Mais pas un muscle de sa physionomie de bois n’avait tressailli, pas une note de sa voix ne ressemblant à un appel à l’enfant prodigue. Du reste, ses paroles n’étaient entendues de personne, car dans la chambre, il n’y avait qu’Arina Pétrovna qui, sous l’effet des secousses qu’elle venait d’éprouver, perdit subitement toute énergie vitale ; elle restait sur sa chaise la bouche béante, sans rien entendre, ni comprendre, regardant devant elle sans penser à rien. Contrairement à l’attente de Pétinka, Porfiry Vladimiritch supporta la malédiction maternelle avec assez de calme, ne s’écartant pas d’un iota des décisions qu’il portait, pour ainsi dire, toutes faites dans sa tête.
Il est vrai qu’il pâlit légèrement et se jeta au devant de sa mère avec ceci :
— Mamenka ! ma chérie ! que Dieu vous garde ! calmez-vous, ma mignonne. Dieu est miséricordieux ! Tout s’arrangera.
Mais ces paroles étaient l’expression de l’inquiétude qu’il ressentait plutôt pour sa mère que pour lui-même. La sortie d’Arina Pétrovna était si inattendue que Judas ne s’était même pas avisé de feindre la frayeur.

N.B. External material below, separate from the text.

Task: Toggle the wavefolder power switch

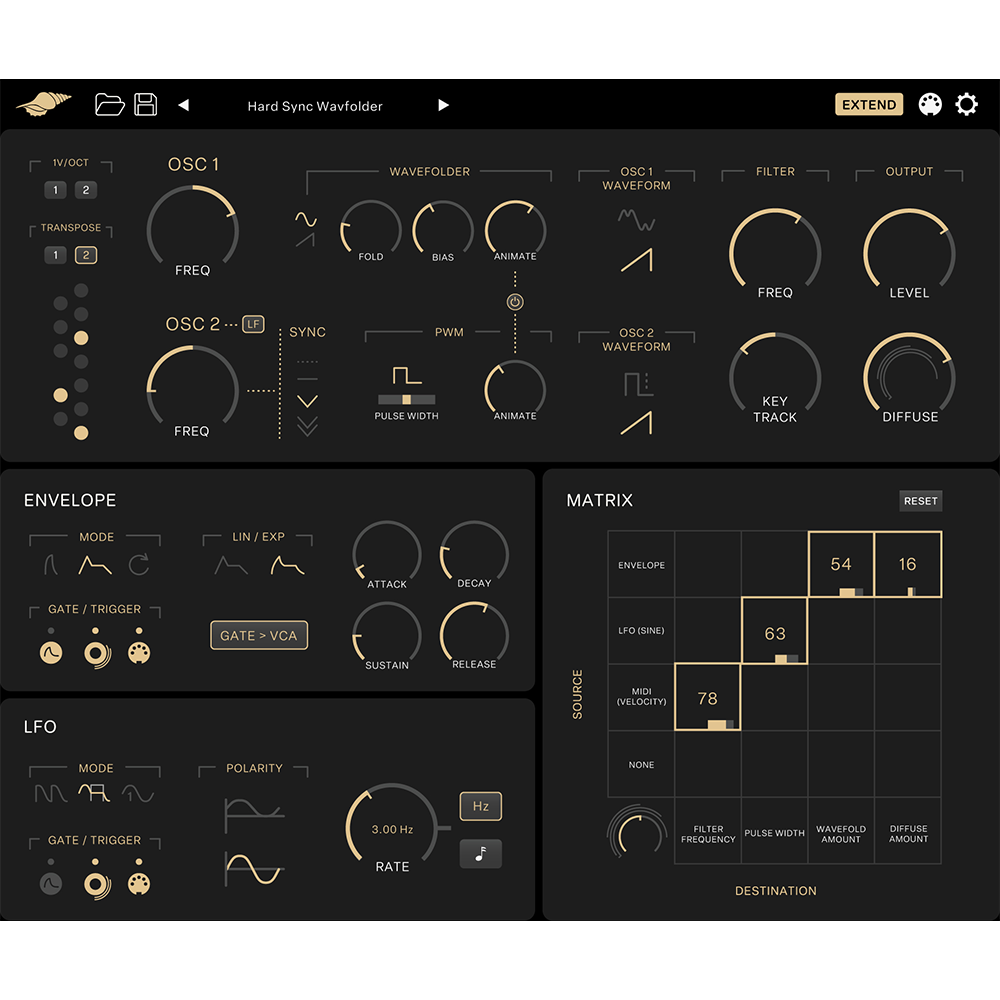Action: [x=515, y=301]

La veille encore, mamenka était bonne pour lui ; elle plaisantait, jouait aux dupes avec Evprakséiouchka. Il était donc évident que pour une minute, son esprit s’était égaré et qu’il n’y avait là rien d’intentionné, de vrai. En effet, il avait grand’peur de la malédiction de mamenka, mais il se la représentait tout autrement. À ce sujet, son esprit oisif s’était créé toute une mise en scène : les images, les cierges allumés, mamenka au milieu de la chambre, effrayante, le visage noirci… et elle maudissait ! Puis à un coup de tonnerre, les cierges s’éteignaient, l’obscurité descendait sur la terre et d’en haut, au milieu des nuages, apparaissait la face irritée de Jéhovah environnée d’éclairs. Mais puisque rien de semblable n’arrivait, cela signifiait tout simplement que mamenka ne l’avait pas fait sérieusement, que quelque chose l’avait prise… — et c’était tout ! Et à quoi bon en effet le maudirait-elle réellement puisque ces derniers temps, il n’existait même pas de prétexte à malentendus ? Depuis le moment où il exprima un doute au sujet du tarantass (Judas reconnaissait intérieurement qu’alors, il était fautif et méritait une malédiction) bien du temps s’était écoulé. Arina Pétrovna s’était résignée et Porfiry Vladimiritch était aux petits soins auprès de mamenka, faisant tout pour la tranquilliser.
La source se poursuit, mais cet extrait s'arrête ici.